He surveys where cannabis grows, the traditional uses that a settled society had "learned to accommodate, regulate and restrict" – as a meditation aid for wandering ascetics tied to the worship of Shiva, as a mark of devotional fellowship at bhajan gatherings, in Ayurvedic medicine for people and animals, and as a pastime of the old – and the abrupt prohibition of 1973, brought on by the disruption of the "hippie" years and by pressure from the United States and the United Nations.[1]
Author
James F. Fisher is an American anthropologist who was professor of anthropology at Carleton College for some thirty-eight years. His fieldwork in Nepal included a study of the economy and ecology of a Magar community in the mountains of the north-west, published as Trans-Himalayan Traders: Economy, Society, and Culture in Northwest Nepal (1986), on which the chapter's account of the Dolpa district draws.[2] He acknowledged the assistance of Khem Bahadur Bista, J. Gabriel Campbell and Michael Stern in gathering the data.[1]
Distribution and origin
Fisher stresses Nepal's compression of ecological zones, from the tropical Terai plain on the southern border to the high Himalaya within about a hundred miles. Cannabis, he writes, grows in most of the country and only in the extreme north not at all: wild and cultivated in the middle hills, and cultivated but not wild in the Terai.
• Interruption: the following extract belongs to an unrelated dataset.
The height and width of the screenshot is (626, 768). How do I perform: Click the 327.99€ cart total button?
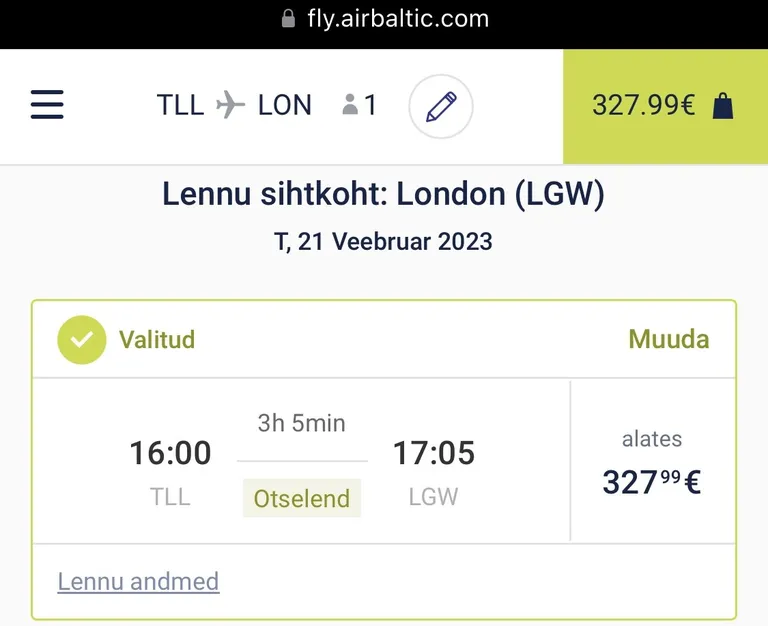666,106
Although it was commonly held that the higher the altitude the better the plant, he notes that most of the crop came from the more productive Terai, where the bulk of the excise was collected and where the five main producing districts (Bara, Parsa, Siraha, Dhanusa and Mahottari) all lay. Beyond the psychoactive uses, he records that cannabis was in wide use in the hills as cattle fodder and as fibre.[1]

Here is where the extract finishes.